Exercise requirements =
Copy the rows starting at the line containing "Click the scroll handle in viewport A" and ending at the line containing "tap(1319, 213)", keeping the requests, and subtract 46 from every coordinate in the answers. Leave out all other rows.

Task inputs =
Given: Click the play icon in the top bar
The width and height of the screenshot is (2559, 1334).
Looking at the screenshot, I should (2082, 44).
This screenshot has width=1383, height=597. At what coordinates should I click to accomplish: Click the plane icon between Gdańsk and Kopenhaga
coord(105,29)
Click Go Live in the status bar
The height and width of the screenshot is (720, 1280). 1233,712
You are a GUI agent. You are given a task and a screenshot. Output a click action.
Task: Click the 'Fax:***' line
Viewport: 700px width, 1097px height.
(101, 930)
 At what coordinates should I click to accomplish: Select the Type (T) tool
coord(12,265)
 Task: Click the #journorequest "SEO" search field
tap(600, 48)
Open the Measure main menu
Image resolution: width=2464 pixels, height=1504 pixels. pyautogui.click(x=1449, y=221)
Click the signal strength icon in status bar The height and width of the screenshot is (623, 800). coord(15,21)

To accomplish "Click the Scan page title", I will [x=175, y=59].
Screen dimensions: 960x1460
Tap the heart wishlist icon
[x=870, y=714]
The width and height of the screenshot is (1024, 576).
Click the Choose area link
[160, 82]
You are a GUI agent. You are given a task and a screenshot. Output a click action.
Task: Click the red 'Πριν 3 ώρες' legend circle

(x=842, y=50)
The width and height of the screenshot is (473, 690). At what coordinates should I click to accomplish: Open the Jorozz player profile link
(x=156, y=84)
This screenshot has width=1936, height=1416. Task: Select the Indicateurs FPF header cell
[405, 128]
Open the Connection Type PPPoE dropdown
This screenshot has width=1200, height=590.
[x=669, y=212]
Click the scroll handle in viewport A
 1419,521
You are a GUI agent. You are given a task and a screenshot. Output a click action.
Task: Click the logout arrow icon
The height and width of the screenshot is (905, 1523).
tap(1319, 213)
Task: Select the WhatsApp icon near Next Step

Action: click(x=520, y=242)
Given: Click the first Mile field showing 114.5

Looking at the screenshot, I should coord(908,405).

Solved exercise =
Click the scroll handle in viewport A
 1373,475
You are a GUI agent. You are given a task and a screenshot. Output a click action.
Task: Click the logout arrow icon
The height and width of the screenshot is (905, 1523).
tap(1273, 167)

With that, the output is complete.